> WHAT THIS TASK INVOLVES
Retype all of the data without changing a single word.

Saved entries:
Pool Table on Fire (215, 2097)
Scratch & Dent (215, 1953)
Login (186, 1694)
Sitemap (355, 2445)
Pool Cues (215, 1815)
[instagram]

> RESPONSE
Pool Table on Fire (215, 2097)
Scratch & Dent (215, 1953)
Login (186, 1694)
Sitemap (355, 2445)
Pool Cues (215, 1815)
[instagram]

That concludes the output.